## Извлечённый текст

■ ■ ■ ■

Киприан Шахбазян (kiprian_sh) wrote,
Киприан Шахбазян
kiprian_sh

Годовщина.

Я иногда с тоскою смотрю на скопившиеся за жизнь ее метки, подробности: фотографии, письма, записки и записочки, оставленные мною или мне на моем столе, дневники, стихи и рисунки (свои и чужие, иногда уже даже не вспомнить чьи), вырезки из газет и журналов, что-то еще, и еще что-то. Я же понимаю, что все это не нужно никому, кроме меня. А мне сколько там осталось времени этого «нужно» ... А после. Ну, сынок заглянет когда-нибудь, потратит несколько дней своей жизни. Может быть всплакнет, вспоминая папу. Но все это невозможно ему вместить, у него уже копятся свои подробности своей жизни. А мои для него почти все непонятны, бессодержательны, безгласны.
То же самое и с оставшимися подробностями так называемых «великих». Никакой биограф не расскажет, да и не поймет, как смотрел Достоевский на фотографию своего брата, как Тарковский читал письмо отца.
Мы не можем вместить друг друга. Даже самые близкие. Мы лишь касаемся друг друга, со-при-касаемся друг с другом. И расстаемся, «рано ли, поздно ли», расстаемся навсегда. И мы тоскуем друг о друге, и перебираем полустершиеся следы наших соприкосновений. И мы плачем. Нам помнится, что было что-то, какое-то единство было. И вот оно распалось, рассыпалось в прах писем, записок, фотографий. Все это пока еще сохраняется некой не очень прочной и надежной нитью — памятью. Пока еще.

■ ■ ■ ■

## Исходные данные
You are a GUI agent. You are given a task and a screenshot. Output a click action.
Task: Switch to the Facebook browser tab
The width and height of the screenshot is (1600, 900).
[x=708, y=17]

■ ■ ■ ■

## Задания
1) Изложите в виде краткого списка абзац заметки «Годовщина», который начинается словами «Я иногда с тоскою смотрю», и сохраните его основные факты.
2) Приведите продолжение заметки «Годовщина», начиная сразу после её последнего предложения.

## Ожидаемые результаты
1)
- Автор с тоской смотрит на накопленные за жизнь следы: фотографии, письма, записки, дневники, стихи и рисунки (свои и чужие), вырезки из газет и журналов.
- Всё это нужно только ему самому, и неизвестно, сколько ещё продлится это «нужно».
- Потом сын, возможно, потратит на эти вещи несколько дней и всплакнёт, вспоминая папу.
- Вместить всё это сын не сможет: у него копятся подробности собственной жизни, а отцовские для него почти все непонятны, бессодержательны, безгласны.

2)
Я помню, когда мне было три года (я знаю, сколько мне было тогда лет, потому что помню, как в тот день показывал три пальца какому-то папиному знакомому в ответ на известный вопрос), мы с отцом в скверике им. Свердлова кормили муравьев кукурузными палочками. Мы растирали их пальцами, и они хватали радостно своими сильными челюстями крошки и уносили куда-то под асфальт «кормить детей» (папа так сказал). Мне было хорошо, радостно, счастливо. И папе.
Через десяток лет папа увидел с балкона, как его добрый мальчик Каро ходит вдоль газона и стучит мячиком об асфальт, стараясь попасть по выбегающим на него муравьишкам. Было далеко, но папа понял. Он позвал меня домой и спросил: «Зачем, бала-джан?». Мое испуганное «я не...» с трудом растворилось в тяжелой тягучей тишине.
Мы никогда после не говорили с папой об этом. Я даже и подзабыл. Но когда я приехал из больницы, где мне сказали, что отец ночью умер, я вдруг вспомнил, рассматривая фотографии отца, одна из которых с тех пор навсегда связана с этим воспоминанием... И я почти беззвучно выл от бессильного уже стыда, уткнувшись в стену, вдруг впервые и беспросветно окончательно понимая, что я не попрошу у папы прощения уже никогда.

И в ком еще отзовется эта фотография моей болью и отчаянием?

Мы не можем вместить друг друга. У нас «своих дел по горло», мы каждый от своих радости или горя задыхаемся.
Но все-таки другие присутствуют в нас — через нашу радость, через нашу боль (и радость со временем все теснее соединяется с болью) — подробностями нашей жизни, следами наших соприкосновений.
И вот эта тоска, эта боль, эта мука почти непрестанная... Господи!
ГосподиГосподиГосподиГосподиГосподиГосподиГосподиГосподиГосподи!!!
И я не знаю. Откуда-то изнутри меня из моих боли и муки, и сквозь, и через, и поверх них я иногда ощущаю утешение. Мы не можем вместить друг друга. Но Бог может вместить нас всех — в Себе. И соединить друг с другом в то единство, которого мы не можем достичь и стонем в неясном, но мучительном сознании нашего бессилия.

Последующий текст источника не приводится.